復活なったガングニールを纏った響もそれに対抗し、シューティングスターの軸線上にスラスターを吹かしながら空中を飛び、拳をぶつける形で立ち塞がる形になった。響はスラスターを吹かし、インパクト時に通常のギアで出せる最大推力と、ジャッキアップしての拳で対抗した。インパクト時の衝撃で周囲に衝撃波が散るほどであった。両者のパワーは互角であったが故か、競り合いの末に技は相殺された。だが、響は通常時のほぼ全力を出した事もあり、ガングニールに負荷がかかったようで、籠手部分に負荷の大きさを示す紫電が散っていた。

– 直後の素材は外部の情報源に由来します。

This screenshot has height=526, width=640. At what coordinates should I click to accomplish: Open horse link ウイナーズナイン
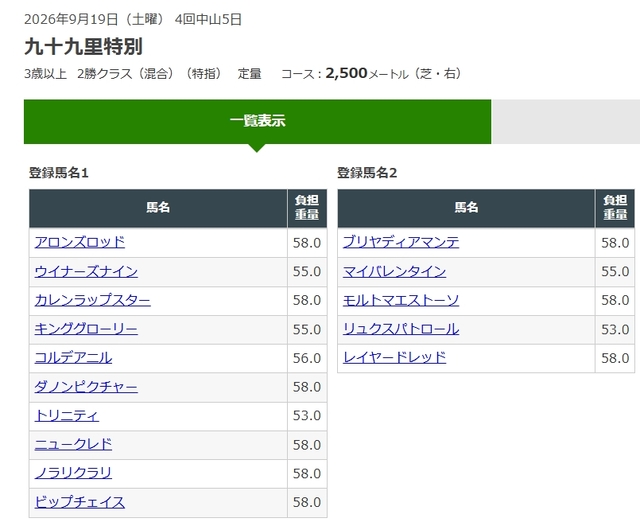[86, 271]
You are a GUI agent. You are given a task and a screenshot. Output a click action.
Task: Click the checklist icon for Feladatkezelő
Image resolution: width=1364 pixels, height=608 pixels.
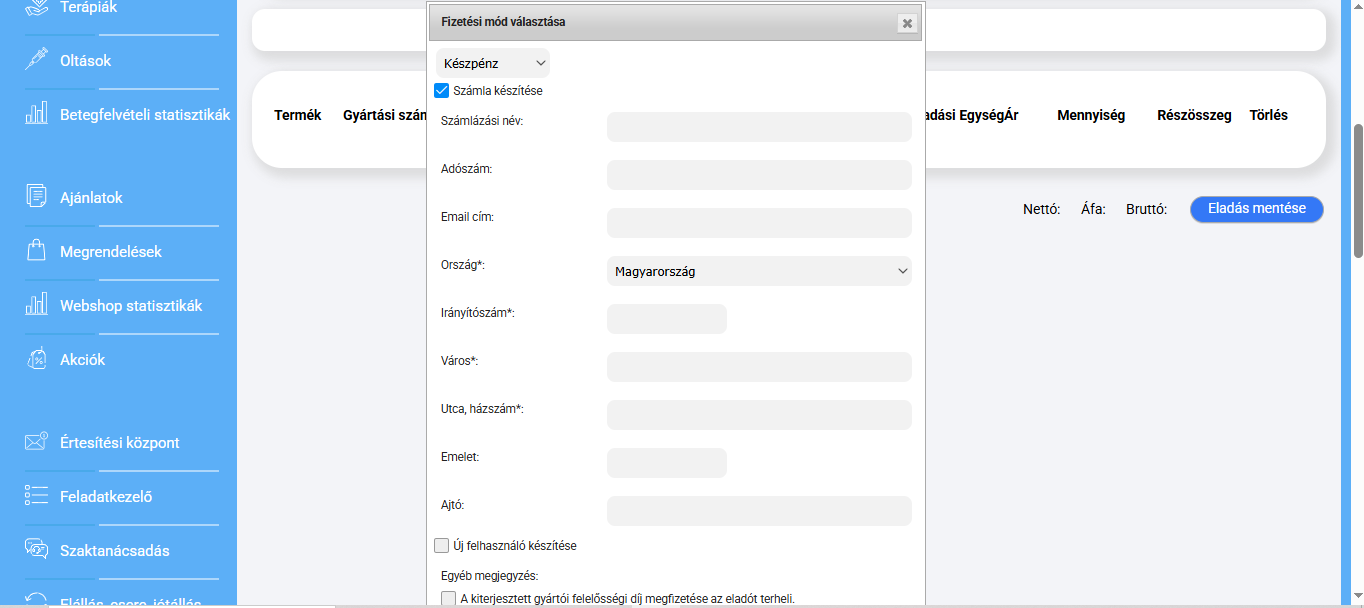pyautogui.click(x=36, y=496)
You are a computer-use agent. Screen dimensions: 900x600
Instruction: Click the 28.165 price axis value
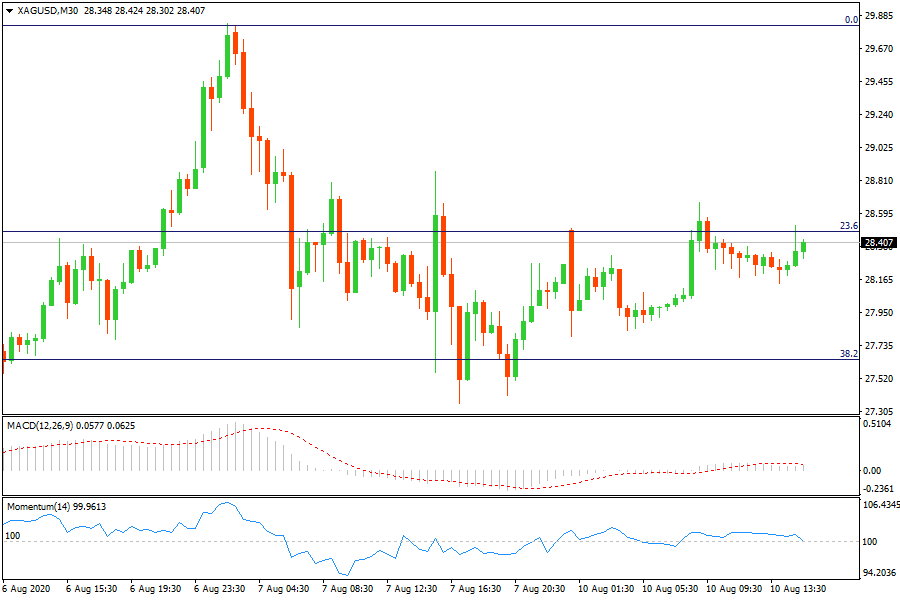pyautogui.click(x=877, y=280)
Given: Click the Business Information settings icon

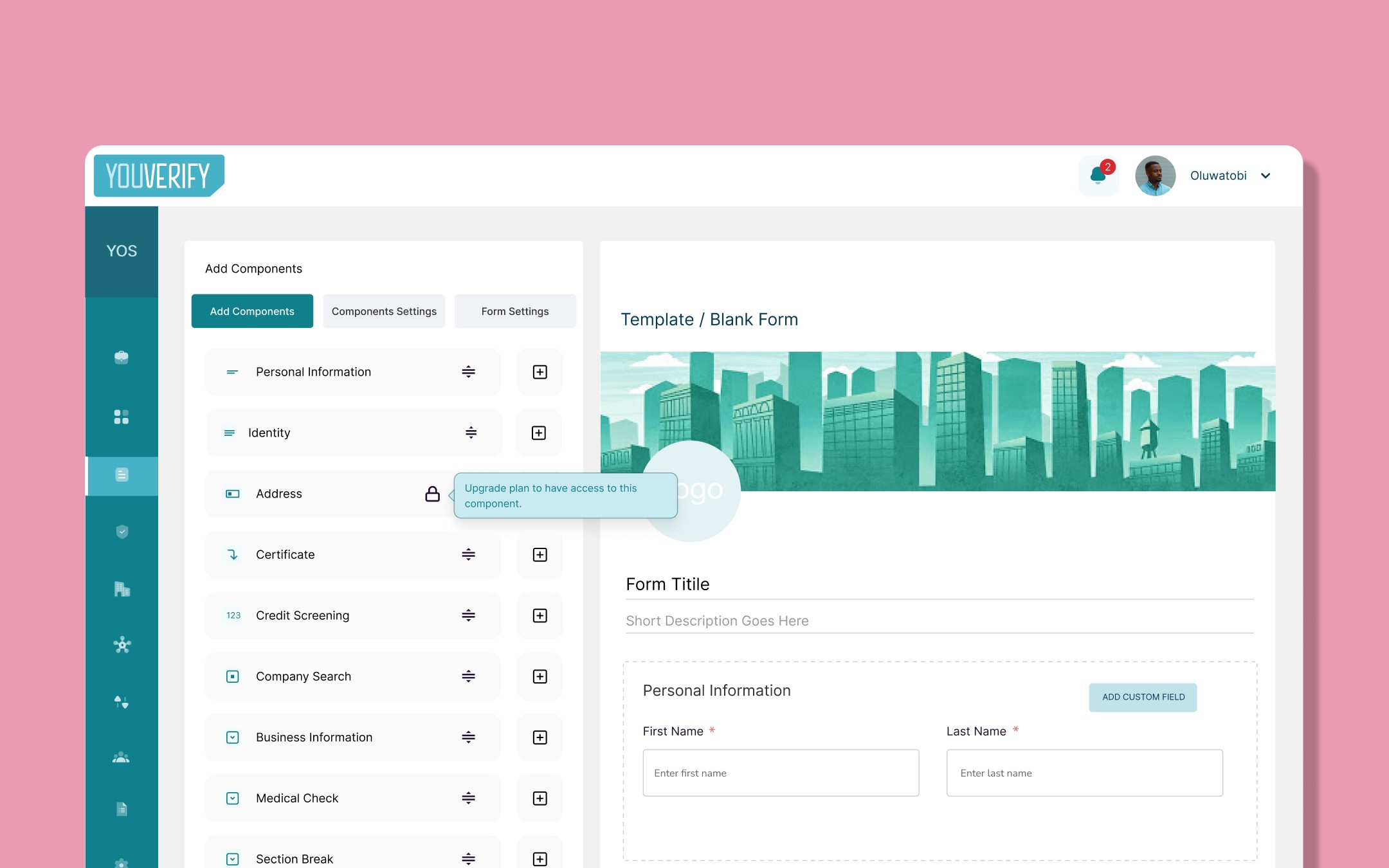Looking at the screenshot, I should click(x=468, y=737).
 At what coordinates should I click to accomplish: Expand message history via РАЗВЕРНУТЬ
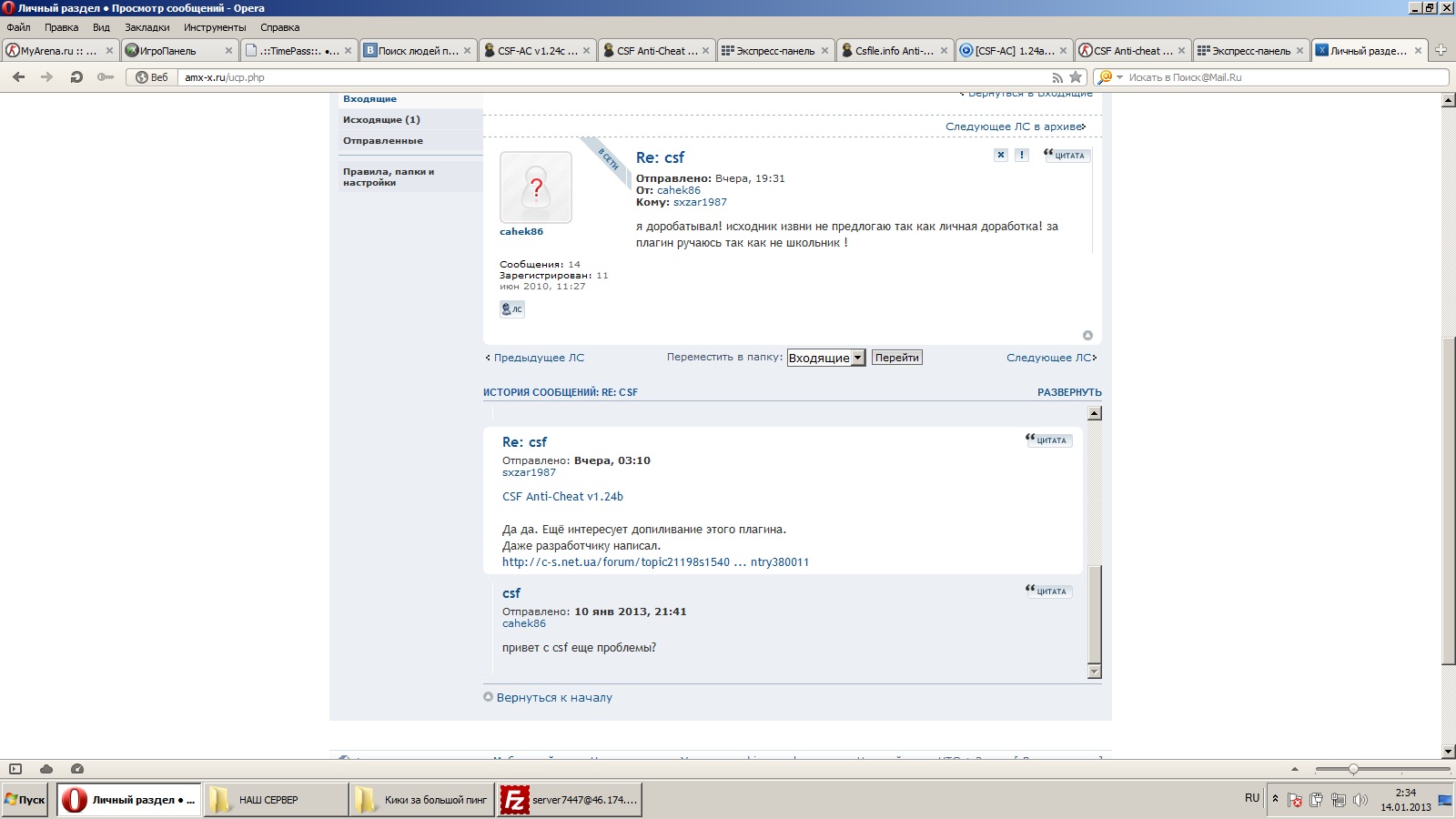pos(1069,392)
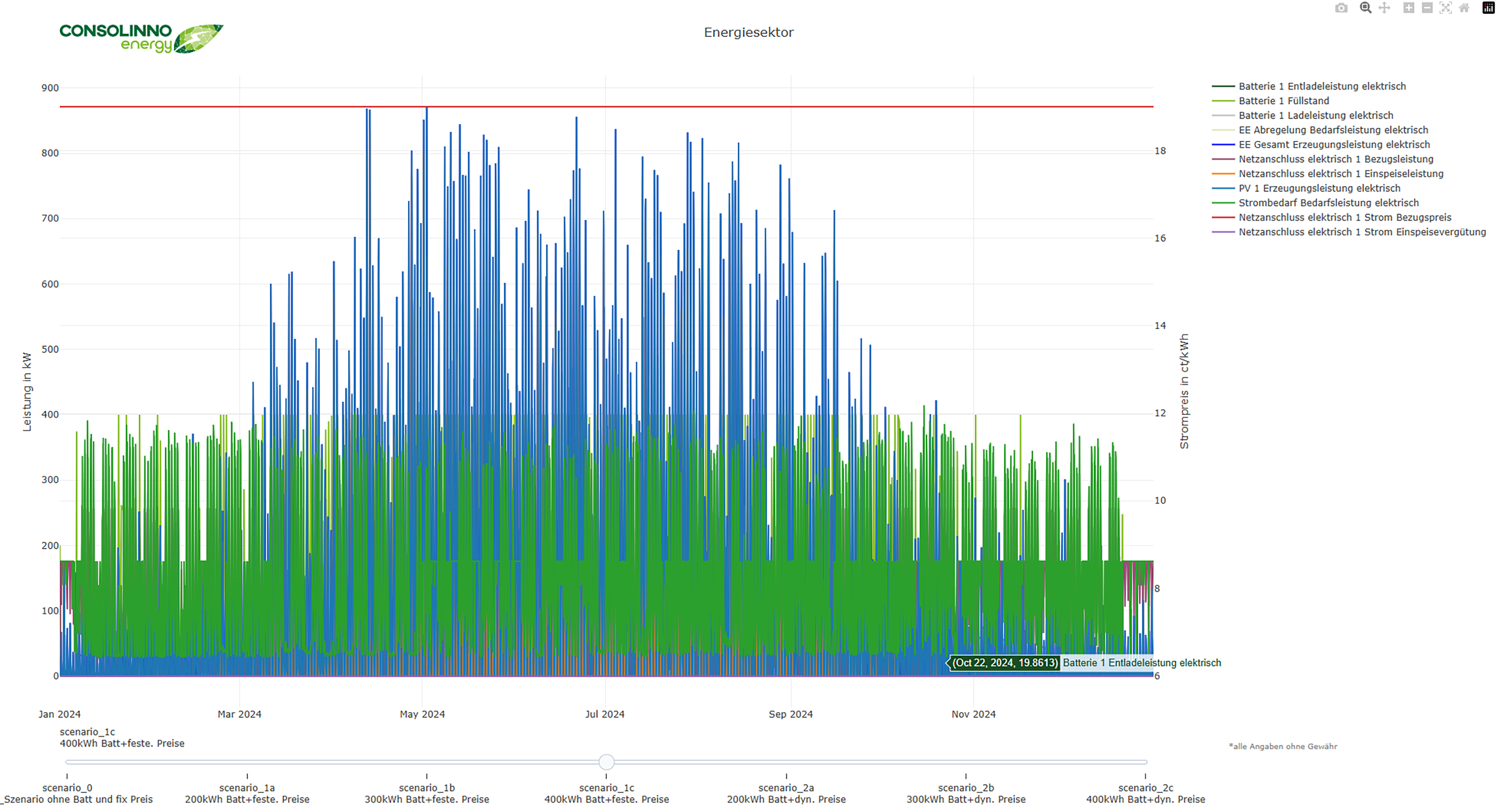
Task: Reset axes with the home icon
Action: pyautogui.click(x=1464, y=8)
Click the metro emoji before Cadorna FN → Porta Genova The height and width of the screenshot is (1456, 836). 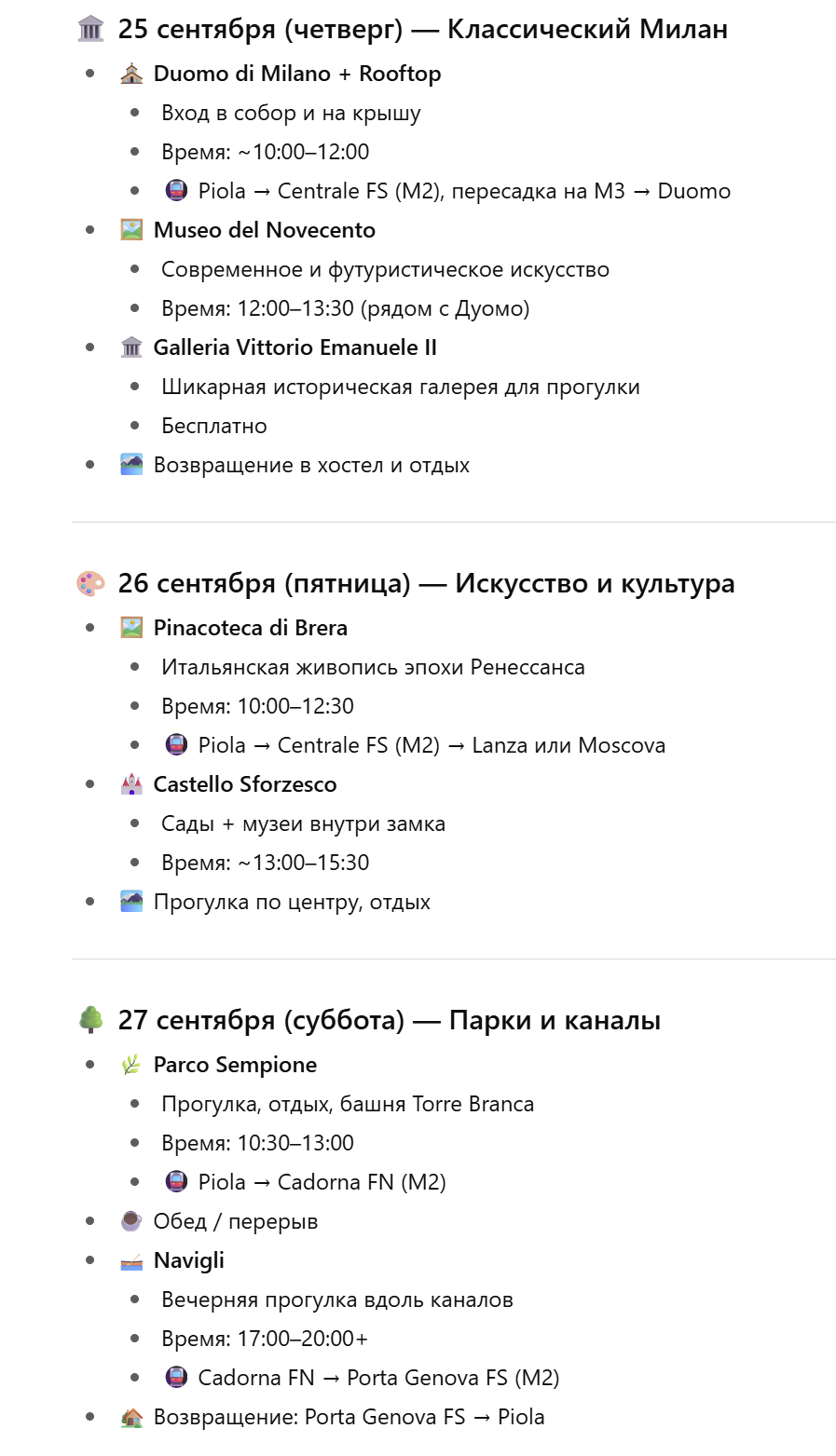(176, 1378)
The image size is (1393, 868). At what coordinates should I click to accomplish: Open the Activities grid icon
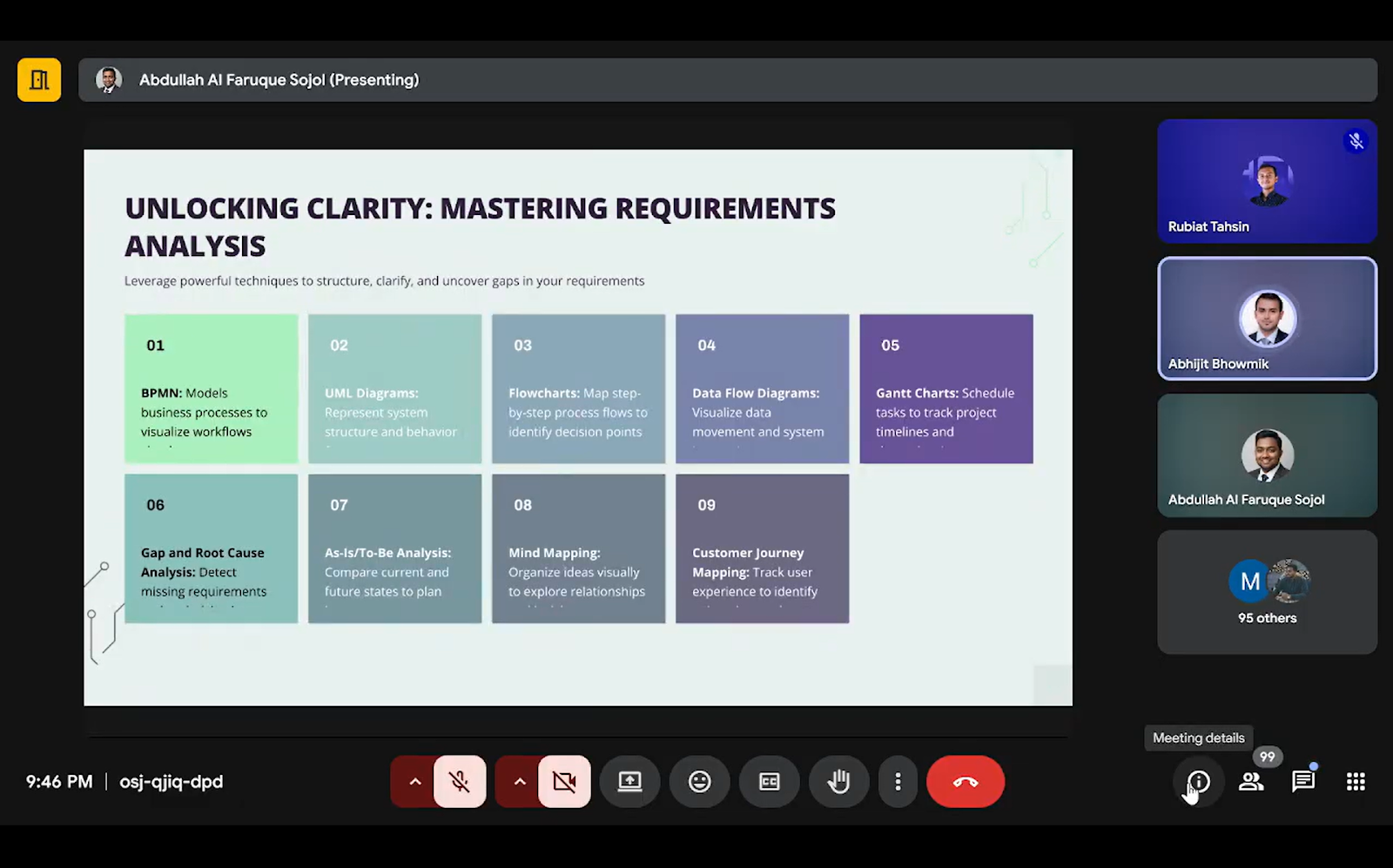pyautogui.click(x=1356, y=782)
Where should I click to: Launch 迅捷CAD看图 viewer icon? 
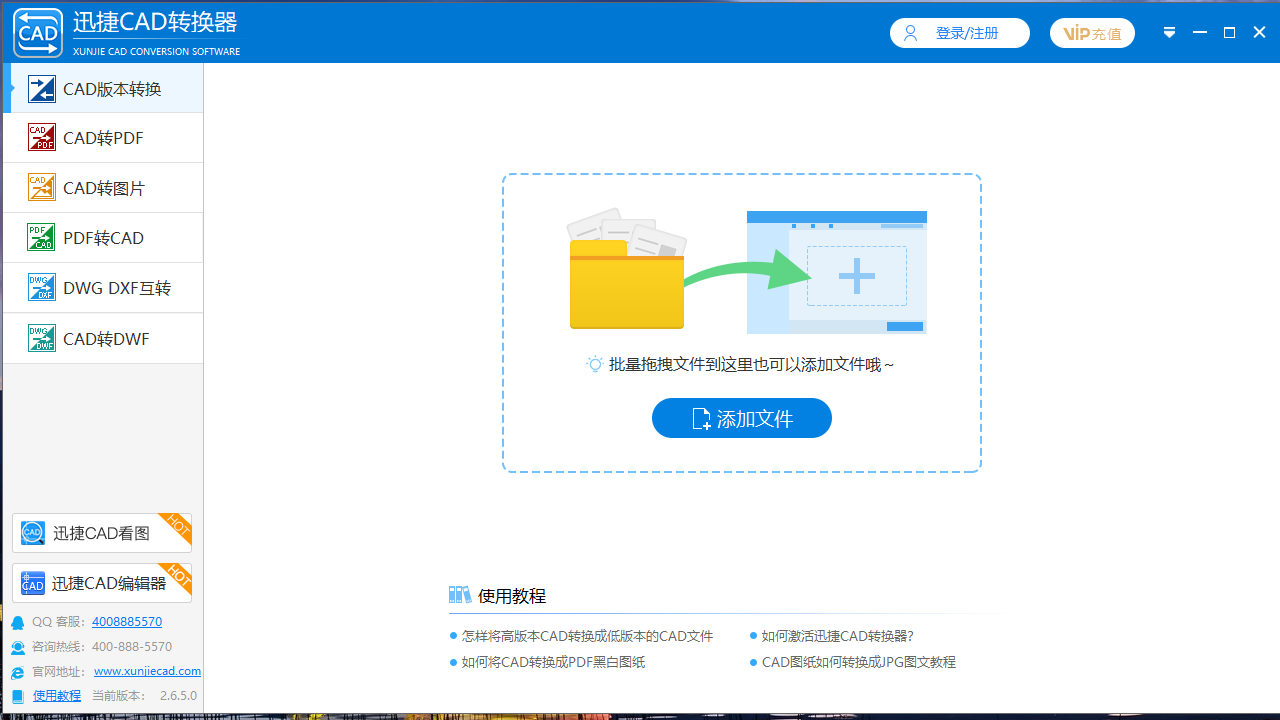32,532
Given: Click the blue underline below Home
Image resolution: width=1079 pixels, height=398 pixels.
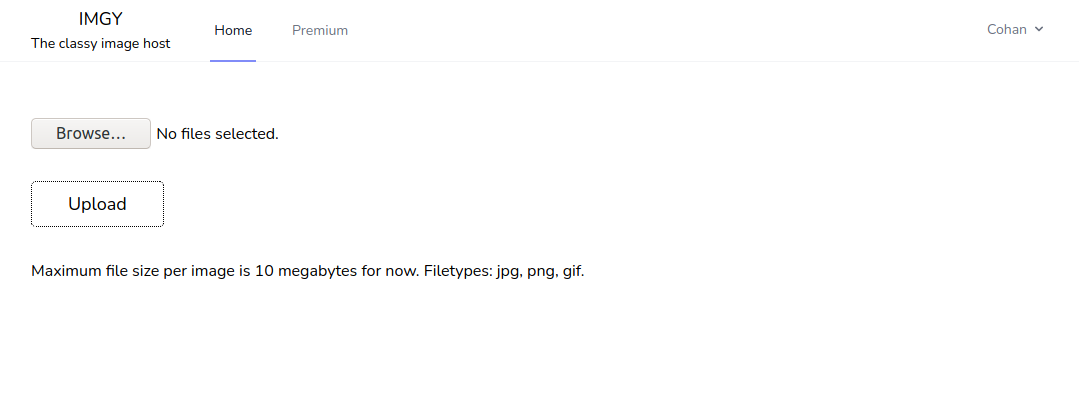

「パワーは互角、だけど、勝負はこっちの勝ち……かな?」
「うん、最後でちょっと押されたし。あなたの名前、教えてくれるかな?」
「夢原のぞみだよ。この姿だと、キュアドリームって呼ばれてるよ。こう見えても一応、17だよ(素体になった中島錦が1945年で17歳なので)。出身はこことも別の地球だけど、訳あって、ここの世界の日本の軍人なんだ」
「えぇ!?私より上ぇ!?その姿で!」
「おい、あたしがいるのに、どーいう事だ?」
「いやあ、クリスちゃんは最初、年下に見えたし」
「ははっ、こいつか。黒江さんが愚痴ってた野郎ってのは」
「アンタは?」
「シャーロット・E・イェーガー。またの名を北条響。この姿だと、キュアメロディって呼んでくれ。あたしは前世が日本人、今はアメリカ人として生きてるから、複雑なんだ」
「ばーちゃん、こいつにかなり手こずってたからなぁ。あんたらみんな転生者なのか」
「基本的にな。まぁ、いい。でもよ、見た目通りの年齢だと思わない方が良いぜ?魔女だからな。あたしの場合は国籍が日本からアメリカに変わっただけだけど。ただ、お前らには一定のリミッターがかかってる状態なんだろ?」
「ああ。でも、あんたらもばーちゃんみたいにノイズに素で対抗できるんだろ?こいつが拗ねそうでなぁ」
「仕方がねぇさ。先史文明の兵器相手に遅れを取ってちゃ、プリキュアの名折れさ」
「プリキュアってのは、あんたらの?」
「ああ。元々は、いくつかの世界に跨って存在した伝説の戦士の名で、あたしらはその継承者だったのさ。転生で生前よりいくつかパワーアップした面もあるけどな」
「ばーちゃんたちに比べりゃ、まだマシか?」
「あの人達はナインセンシズに到達済みだしな。神を守るための存在(聖闘士)で、それが従神とは言え、神位になってるんだ。人の常識はゴルゴとのび太以外にゃ通じねぇよ」
異能生存体は命がかかる出来事では、どんな窮地でも生き残れるように事が運ぶ因果を持つ者であり、因果律兵器の効力も及ばない。その因子保有者で有名なのが、キリコ・ビューディー(装甲騎兵ボトムズ)、デューク東郷、のび太である。(マンガ史学者の間で『ギャグマンガの人物はバトル漫画の如何な能力もまったく効かないのではないか?』という形で、ドラえもん達の不死身の説明が試みられている)のび太は弱い方だが、ゲイ・ボルグで致命傷をけして負わない程度には、因子を持つ。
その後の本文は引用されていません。